The ImageNetData object also supports downloading image features for a given image.

### Training set features

In [32]:
tmpfeatures = imgnet.load_features('n01443537_8401.JPEG')
print('Result shape: {}'.format(tmpfeatures.shape))

Reading from local file /Users/ludwig/research/deep_learning/imagenet_2/data/cache/imagenet-train-featurized/n01443537-fc7.pkl ... done
Result shape: (4096,)


In [33]:
filenames = imgnet.train_imgs_by_wnid['n01498041'][:105]
tmpres = imgnet.load_features_batch(filenames)
res_d = len(list(tmpres.values())[0])
for v in tmpres.values():
    assert len(v) == res_d
print('Number of entries {}, all with dimension {}.'.format(len(tmpres), res_d))

Reading from local file /Users/ludwig/research/deep_learning/imagenet_2/data/cache/imagenet-train-featurized/n01498041-fc7.pkl ... done
Number of entries 105, all with dimension 4096.


### Validation set features

In [34]:
tmpfeatures = imgnet.load_features('ILSVRC2012_val_00005870.JPEG')
print('Result shape: {}'.format(tmpfeatures.shape))

Reading from local file /Users/ludwig/research/deep_learning/imagenet_2/data/cache/imagenet-validation-featurized/val-n01443537-fc7.pkl ... done
Result shape: (4096,)


In [35]:
tmpres = imgnet.load_features_batch(['ILSVRC2012_val_00008952.JPEG', 'ILSVRC2012_val_00002284.JPEG', 'ILSVRC2012_val_00036118.JPEG', 'ILSVRC2012_val_00024719.JPEG', 'ILSVRC2012_val_00042534.JPEG'])
res_d = len(list(tmpres.values())[0])
for v in tmpres.values():
    assert len(v) == res_d
print('Number of entries {}, all with dimension {}.'.format(len(tmpres), res_d))

Reading from local file /Users/ludwig/research/deep_learning/imagenet_2/data/cache/imagenet-validation-featurized/val-n01498041-fc7.pkl ... done
Number of entries 5, all with dimension 4096.


### Test set features

In [36]:
tmpfeatures = imgnet.load_features('ILSVRC2012_test_00000002.JPEG')
print('Result shape: {}'.format(tmpfeatures.shape))

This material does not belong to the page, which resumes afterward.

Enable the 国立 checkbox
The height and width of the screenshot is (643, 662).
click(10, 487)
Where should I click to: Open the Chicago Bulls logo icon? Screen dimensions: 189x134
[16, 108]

Reading from local file /Users/ludwig/research/deep_learning/imagenet_2/data/cache/imagenet-test-featurized/ILSVRC2012_test_00000002.JPEG.npy ... done
Result shape: (4096,)


### Unified feature loading

In [37]:
filenames = ['ILSVRC2012_val_00005870.JPEG', 'n01443537_8401.JPEG', 'n01498041_13465.JPEG', 'n01498041_11953.JPEG']

tmpres = imgnet.load_features_batch(filenames)

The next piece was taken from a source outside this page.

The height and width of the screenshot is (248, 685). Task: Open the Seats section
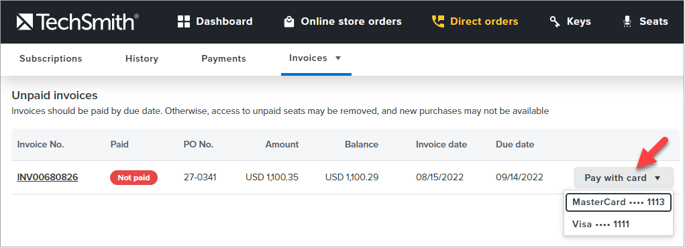(645, 21)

res_d = len(list(tmpres.values())[0])
for v in tmpres.values():
    assert len(v) == res_d
print('Number of entries {}, all with dimension {}.'.format(len(tmpres), res_d))

Reading from local file /Users/ludwig/research/deep_learning/imagenet_2/data/cache/imagenet-train-featurized/n01443537-fc7.pkl ... done
Reading from local file /Users/ludwig/research/deep_learning/imagenet_2/data/cache/imagenet-train-featurized/n01498041-fc7.pkl ... done
Reading from local file /Users/ludwig/research/deep_learning/imagenet_2/data/cache/imagenet-validation-featurized/val-n01443537-fc7.pkl ... done
Number of entries 4, all with dimension 4096.